**Written exercise a**
In the auction lot description below, transcribe everything from "Bronze with black brown patina." down to "than one number.".

**Text shown**
Sale: 520 / Evening Sale, June 18. 2021 in Munich Lot 300

 

300
Georg Kolbe
Junge Frau, 1926.
Bronze with black brown patina
Estimate:
€ 60,000 / $ 66,000
Sold:
€ 275,000 / $ 302,500

(incl. surcharge)
Junge Frau. 1926.
Bronze with black brown patina.
Base with monogram, foundry mark "H.Noack Berlin Friedenau" and inscription "I" as well as with the stamp "made in Germany". One of 10 casts. Height: 128.5 cm (50.5 in).
Cast before 1940 by art foundry Hermann Noack, Berlin-Friedenau. Only U.S. export casts were numbered "1" and "2", as lower import tax was levied on the first two casts; the number itself does not índicate the chronological order the casts were made in. For tax saving reasons some of the sculptures were assigned more than one number.
• Lifetime cast.
• Apart from this bronze to date no other copy has been offered on the international auction market.
• A bronze cast of the "Junge Frau" used to adorn the patio of Kolbe's residence.
• From the notable collection of Henry Ford, president of the Ford Motor Company
.

PROVENANCE: Collection Mrs. Henry Ford II, Palm Beach/London.
Private collection USA.

LITERATURE: Ursel Berger, Georg Kolbe - Leben und Werk, with the catalog of the Kolbe sculptures at the Georg-Kolbe-Museum, Berlin 1990, cf. pp. 290 and 291.
"Among my Berlin acquaintances Kolbe is the one with the strongest personality. If you see him among all his works in his studio, every question becomes needless. You feel that this man is one with his work, that [sic!] nothing unneccesary will ever come from his hand."

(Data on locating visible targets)
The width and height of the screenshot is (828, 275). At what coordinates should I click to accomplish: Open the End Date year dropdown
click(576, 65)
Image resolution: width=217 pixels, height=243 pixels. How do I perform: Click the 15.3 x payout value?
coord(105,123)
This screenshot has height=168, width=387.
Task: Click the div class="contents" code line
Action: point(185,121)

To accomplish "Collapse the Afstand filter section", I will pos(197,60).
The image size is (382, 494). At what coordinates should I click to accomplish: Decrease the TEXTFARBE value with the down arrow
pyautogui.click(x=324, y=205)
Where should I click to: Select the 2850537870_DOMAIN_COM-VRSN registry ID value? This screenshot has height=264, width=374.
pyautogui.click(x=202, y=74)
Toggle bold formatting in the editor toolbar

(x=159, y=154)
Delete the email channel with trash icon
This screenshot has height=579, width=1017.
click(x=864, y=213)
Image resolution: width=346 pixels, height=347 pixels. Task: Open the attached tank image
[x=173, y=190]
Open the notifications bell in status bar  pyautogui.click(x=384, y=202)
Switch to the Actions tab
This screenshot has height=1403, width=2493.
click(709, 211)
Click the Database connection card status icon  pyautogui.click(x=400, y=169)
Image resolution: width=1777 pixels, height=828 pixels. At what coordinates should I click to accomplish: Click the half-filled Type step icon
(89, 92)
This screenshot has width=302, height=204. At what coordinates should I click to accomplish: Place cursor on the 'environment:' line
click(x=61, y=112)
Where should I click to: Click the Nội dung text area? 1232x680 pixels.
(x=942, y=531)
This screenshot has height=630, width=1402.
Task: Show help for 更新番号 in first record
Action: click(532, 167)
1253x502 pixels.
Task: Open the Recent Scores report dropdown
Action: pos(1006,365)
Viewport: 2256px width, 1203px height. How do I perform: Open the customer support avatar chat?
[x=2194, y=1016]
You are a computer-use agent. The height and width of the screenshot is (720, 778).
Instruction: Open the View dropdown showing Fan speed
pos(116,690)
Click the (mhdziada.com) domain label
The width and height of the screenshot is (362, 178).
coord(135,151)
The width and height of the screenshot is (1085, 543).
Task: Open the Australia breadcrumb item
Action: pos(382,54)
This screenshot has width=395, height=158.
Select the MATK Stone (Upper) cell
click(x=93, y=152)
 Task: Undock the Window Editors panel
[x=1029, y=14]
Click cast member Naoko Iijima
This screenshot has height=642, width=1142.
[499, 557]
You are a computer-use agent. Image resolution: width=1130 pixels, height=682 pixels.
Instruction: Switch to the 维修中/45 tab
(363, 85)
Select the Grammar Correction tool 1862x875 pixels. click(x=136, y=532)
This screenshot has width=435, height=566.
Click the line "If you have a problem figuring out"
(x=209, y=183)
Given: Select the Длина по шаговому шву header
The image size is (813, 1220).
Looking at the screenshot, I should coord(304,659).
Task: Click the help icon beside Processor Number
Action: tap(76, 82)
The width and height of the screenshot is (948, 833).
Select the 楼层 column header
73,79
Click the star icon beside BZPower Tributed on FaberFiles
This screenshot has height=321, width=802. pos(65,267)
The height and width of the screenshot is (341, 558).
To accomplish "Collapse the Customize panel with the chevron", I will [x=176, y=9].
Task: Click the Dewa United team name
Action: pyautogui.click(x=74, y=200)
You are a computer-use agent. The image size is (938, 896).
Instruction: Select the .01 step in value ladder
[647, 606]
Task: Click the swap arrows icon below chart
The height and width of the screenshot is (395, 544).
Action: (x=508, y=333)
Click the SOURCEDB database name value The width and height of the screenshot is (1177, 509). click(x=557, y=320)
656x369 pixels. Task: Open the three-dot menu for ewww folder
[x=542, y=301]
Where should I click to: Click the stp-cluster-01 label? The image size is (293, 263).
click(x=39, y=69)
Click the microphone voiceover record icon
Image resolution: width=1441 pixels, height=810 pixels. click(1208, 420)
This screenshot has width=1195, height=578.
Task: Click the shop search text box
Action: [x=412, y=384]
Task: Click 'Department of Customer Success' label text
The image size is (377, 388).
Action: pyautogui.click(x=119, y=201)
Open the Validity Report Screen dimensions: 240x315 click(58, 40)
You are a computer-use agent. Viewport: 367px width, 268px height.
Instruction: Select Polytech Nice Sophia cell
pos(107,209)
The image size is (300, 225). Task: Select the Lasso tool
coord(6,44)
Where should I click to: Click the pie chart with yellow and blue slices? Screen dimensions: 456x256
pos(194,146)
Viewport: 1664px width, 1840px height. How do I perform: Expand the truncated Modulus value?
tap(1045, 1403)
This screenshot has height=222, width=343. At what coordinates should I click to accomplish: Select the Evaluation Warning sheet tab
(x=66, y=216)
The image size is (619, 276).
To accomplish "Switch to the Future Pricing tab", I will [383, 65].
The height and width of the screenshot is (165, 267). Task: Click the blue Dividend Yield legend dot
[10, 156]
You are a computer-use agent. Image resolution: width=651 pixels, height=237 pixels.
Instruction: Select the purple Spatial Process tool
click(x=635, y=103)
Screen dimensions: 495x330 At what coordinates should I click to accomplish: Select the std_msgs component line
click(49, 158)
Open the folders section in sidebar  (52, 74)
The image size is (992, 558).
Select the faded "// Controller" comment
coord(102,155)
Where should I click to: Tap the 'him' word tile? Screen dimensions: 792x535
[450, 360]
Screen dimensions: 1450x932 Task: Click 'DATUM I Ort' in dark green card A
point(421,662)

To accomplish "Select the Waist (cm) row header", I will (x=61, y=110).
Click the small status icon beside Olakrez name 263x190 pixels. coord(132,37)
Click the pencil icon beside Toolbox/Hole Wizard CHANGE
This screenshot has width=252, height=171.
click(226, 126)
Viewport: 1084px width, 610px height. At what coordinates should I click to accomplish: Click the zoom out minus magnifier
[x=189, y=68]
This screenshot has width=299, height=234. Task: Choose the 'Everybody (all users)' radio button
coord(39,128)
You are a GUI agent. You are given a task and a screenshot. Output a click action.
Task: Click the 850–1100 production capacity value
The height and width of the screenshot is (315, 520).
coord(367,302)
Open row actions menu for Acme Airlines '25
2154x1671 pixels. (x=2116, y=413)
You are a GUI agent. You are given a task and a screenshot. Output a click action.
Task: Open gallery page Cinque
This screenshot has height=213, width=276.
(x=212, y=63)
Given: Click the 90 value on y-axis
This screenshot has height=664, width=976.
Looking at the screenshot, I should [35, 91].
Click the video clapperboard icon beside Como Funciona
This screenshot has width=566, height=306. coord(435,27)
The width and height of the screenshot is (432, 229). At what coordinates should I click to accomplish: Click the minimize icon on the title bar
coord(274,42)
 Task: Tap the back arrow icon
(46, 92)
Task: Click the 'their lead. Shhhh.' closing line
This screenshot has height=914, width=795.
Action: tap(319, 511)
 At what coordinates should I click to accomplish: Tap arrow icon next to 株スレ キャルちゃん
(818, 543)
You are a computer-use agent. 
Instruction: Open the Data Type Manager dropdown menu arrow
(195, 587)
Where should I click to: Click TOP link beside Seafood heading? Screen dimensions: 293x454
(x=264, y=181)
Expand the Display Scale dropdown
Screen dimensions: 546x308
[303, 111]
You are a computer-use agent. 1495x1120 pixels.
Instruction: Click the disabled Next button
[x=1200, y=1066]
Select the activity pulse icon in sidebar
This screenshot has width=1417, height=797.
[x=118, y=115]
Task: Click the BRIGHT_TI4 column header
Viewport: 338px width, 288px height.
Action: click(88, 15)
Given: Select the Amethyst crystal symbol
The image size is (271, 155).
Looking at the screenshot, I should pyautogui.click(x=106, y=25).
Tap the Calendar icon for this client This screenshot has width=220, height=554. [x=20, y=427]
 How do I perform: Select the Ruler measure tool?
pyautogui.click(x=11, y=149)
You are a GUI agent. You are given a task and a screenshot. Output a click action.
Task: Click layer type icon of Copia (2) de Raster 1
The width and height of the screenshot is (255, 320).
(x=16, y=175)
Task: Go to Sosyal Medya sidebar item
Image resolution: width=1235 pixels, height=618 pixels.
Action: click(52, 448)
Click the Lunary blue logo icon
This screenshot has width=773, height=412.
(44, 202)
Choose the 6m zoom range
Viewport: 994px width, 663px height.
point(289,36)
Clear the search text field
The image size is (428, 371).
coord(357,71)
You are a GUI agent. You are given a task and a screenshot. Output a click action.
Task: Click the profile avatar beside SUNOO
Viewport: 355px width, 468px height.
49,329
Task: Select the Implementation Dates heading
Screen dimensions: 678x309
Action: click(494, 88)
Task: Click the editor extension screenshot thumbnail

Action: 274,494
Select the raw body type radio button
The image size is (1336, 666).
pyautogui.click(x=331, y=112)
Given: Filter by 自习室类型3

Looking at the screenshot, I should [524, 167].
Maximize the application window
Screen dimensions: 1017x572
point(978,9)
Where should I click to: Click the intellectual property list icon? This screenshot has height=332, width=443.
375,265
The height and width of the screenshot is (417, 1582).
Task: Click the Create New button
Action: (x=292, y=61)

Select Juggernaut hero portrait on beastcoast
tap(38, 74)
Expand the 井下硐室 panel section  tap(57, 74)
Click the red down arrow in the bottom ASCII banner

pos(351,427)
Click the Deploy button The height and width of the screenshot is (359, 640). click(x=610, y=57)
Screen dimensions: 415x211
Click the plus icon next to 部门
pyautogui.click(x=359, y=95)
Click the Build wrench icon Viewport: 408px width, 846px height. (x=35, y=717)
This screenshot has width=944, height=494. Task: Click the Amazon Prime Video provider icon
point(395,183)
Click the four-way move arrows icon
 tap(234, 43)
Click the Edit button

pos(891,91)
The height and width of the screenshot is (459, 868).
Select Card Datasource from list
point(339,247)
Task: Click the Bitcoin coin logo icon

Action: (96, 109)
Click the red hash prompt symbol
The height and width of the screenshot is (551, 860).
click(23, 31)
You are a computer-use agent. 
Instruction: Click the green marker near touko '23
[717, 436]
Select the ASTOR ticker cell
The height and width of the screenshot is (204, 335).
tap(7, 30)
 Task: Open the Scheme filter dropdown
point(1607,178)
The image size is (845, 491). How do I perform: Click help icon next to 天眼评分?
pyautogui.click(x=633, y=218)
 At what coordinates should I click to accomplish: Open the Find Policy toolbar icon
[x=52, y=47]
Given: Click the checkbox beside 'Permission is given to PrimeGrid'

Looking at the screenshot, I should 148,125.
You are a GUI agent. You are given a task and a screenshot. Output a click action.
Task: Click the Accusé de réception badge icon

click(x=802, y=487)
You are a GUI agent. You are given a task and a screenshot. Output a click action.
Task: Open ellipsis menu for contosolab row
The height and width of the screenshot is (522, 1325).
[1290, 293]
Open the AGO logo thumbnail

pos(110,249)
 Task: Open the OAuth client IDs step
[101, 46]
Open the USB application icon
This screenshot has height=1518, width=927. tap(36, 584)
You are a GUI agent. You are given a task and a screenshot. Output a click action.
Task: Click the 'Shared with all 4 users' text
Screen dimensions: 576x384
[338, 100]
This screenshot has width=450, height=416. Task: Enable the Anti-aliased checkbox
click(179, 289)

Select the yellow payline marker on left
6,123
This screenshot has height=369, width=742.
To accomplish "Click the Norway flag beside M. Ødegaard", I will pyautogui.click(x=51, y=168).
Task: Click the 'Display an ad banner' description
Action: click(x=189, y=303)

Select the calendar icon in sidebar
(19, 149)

**Written exercise b**
Restate word for word everything in the records from the line containing "You are a computer-use agent. Viewport: 367px" down to the line containing "pos(194,146)".

**Exercise answer a**
Bronze with black brown patina.
Base with monogram, foundry mark "H.Noack Berlin Friedenau" and inscription "I" as well as with the stamp "made in Germany". One of 10 casts. Height: 128.5 cm (50.5 in).
Cast before 1940 by art foundry Hermann Noack, Berlin-Friedenau. Only U.S. export casts were numbered "1" and "2", as lower import tax was levied on the first two casts; the number itself does not índicate the chronological order the casts were made in. For tax saving reasons some of the sculptures were assigned more than one number.

**Exercise answer b**
You are a computer-use agent. Viewport: 367px width, 268px height.
Instruction: Select Polytech Nice Sophia cell
pos(107,209)
The image size is (300, 225). Task: Select the Lasso tool
coord(6,44)
Where should I click to: Click the pie chart with yellow and blue slices? Screen dimensions: 456x256
pos(194,146)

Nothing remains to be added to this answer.